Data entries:
-*-
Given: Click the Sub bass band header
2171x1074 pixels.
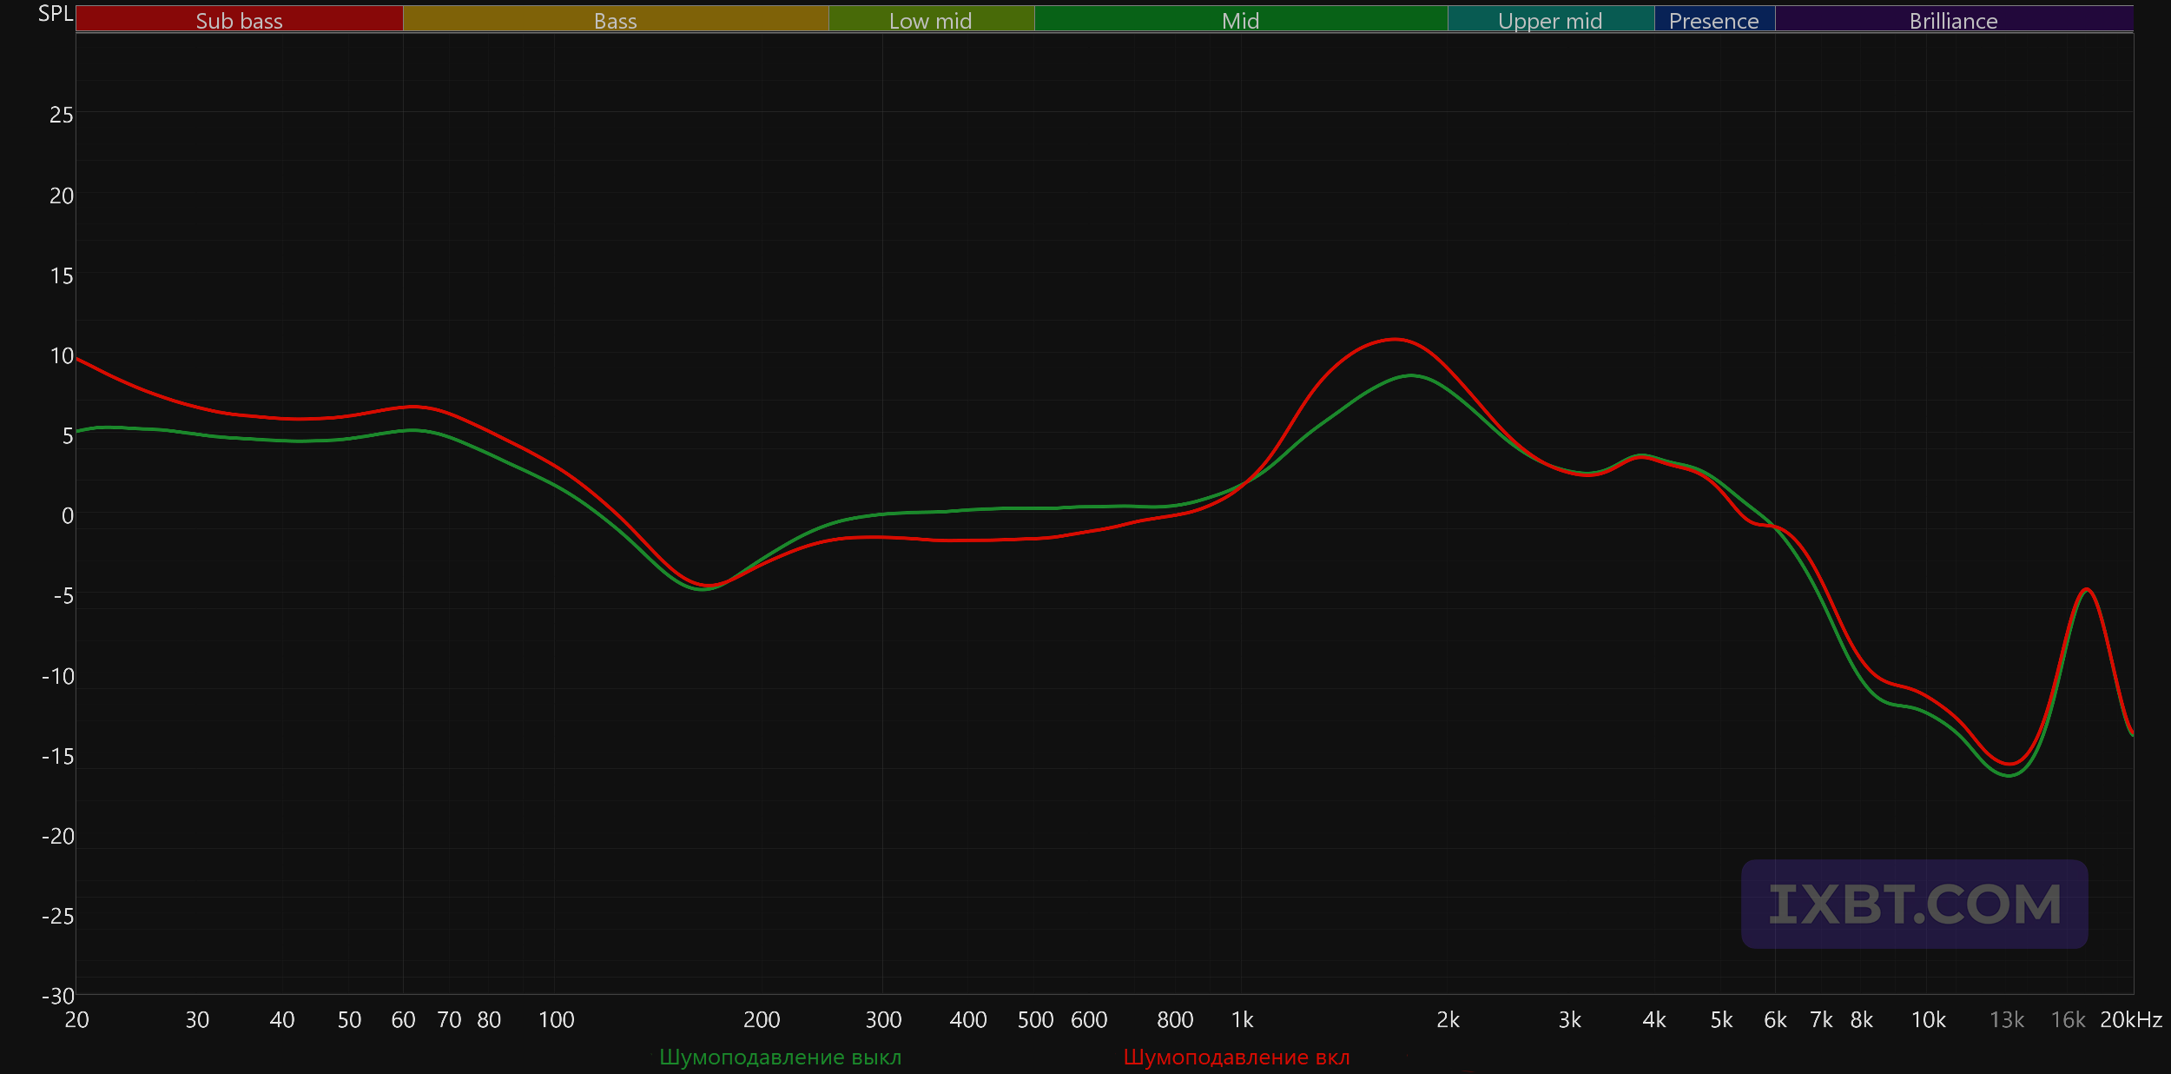Looking at the screenshot, I should [239, 20].
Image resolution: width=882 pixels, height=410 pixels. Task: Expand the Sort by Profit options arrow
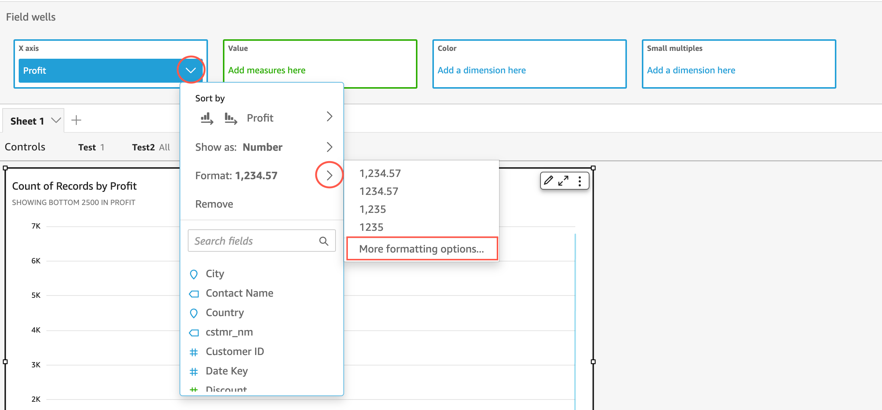click(x=329, y=117)
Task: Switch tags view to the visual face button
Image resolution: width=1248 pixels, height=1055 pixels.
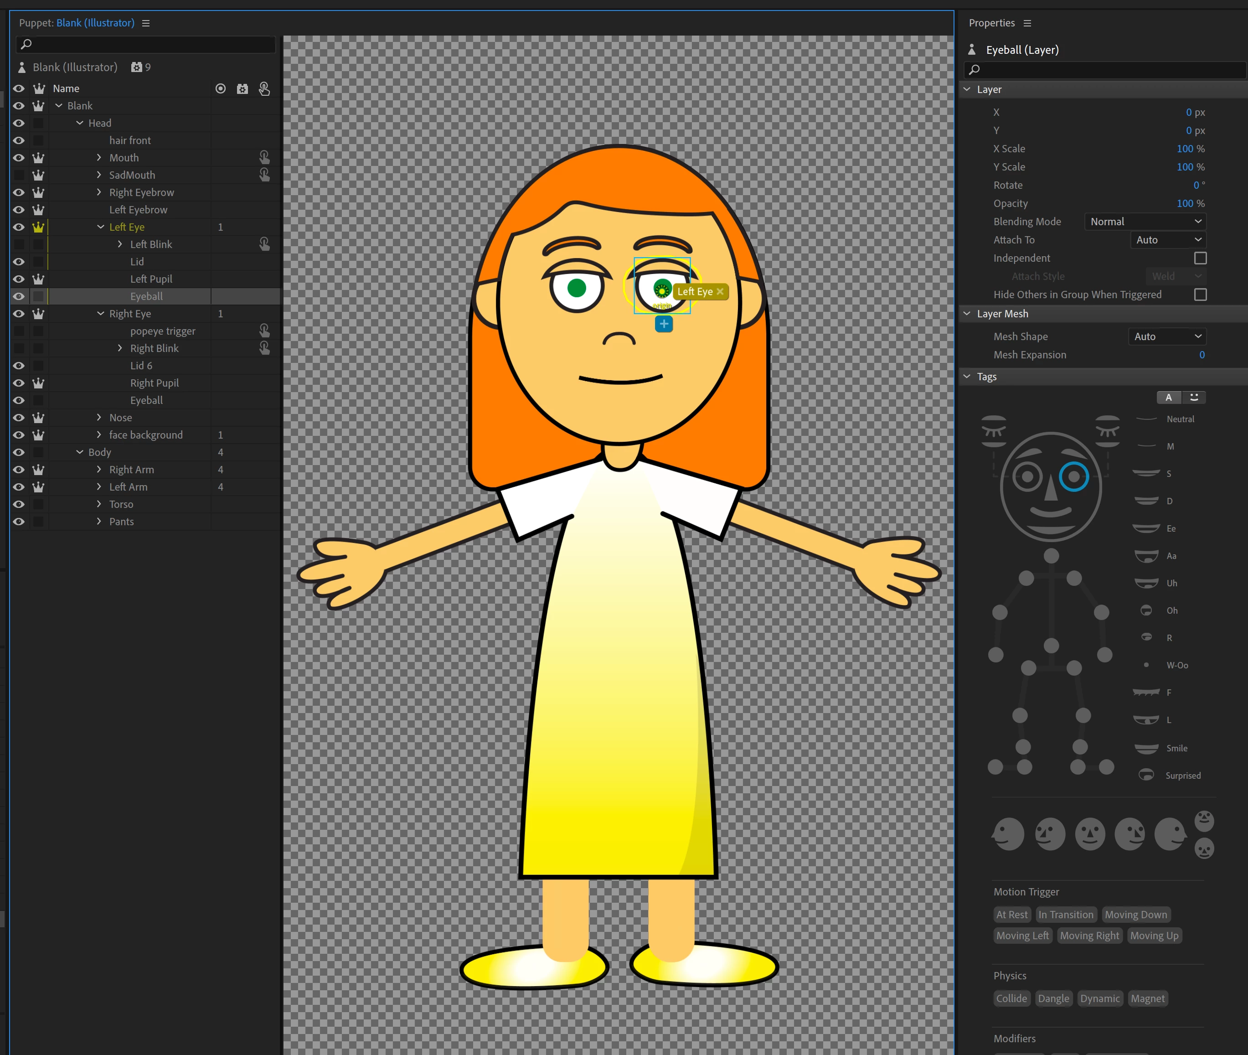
-*-
Quote the data above in full and without alteration; skip the pictures.

COMPLETED EXERCISE:
Given: Click the Sub bass band header
2171x1074 pixels.
Looking at the screenshot, I should [239, 20].
Image resolution: width=882 pixels, height=410 pixels. Task: Expand the Sort by Profit options arrow
click(x=329, y=117)
Task: Switch tags view to the visual face button
Image resolution: width=1248 pixels, height=1055 pixels.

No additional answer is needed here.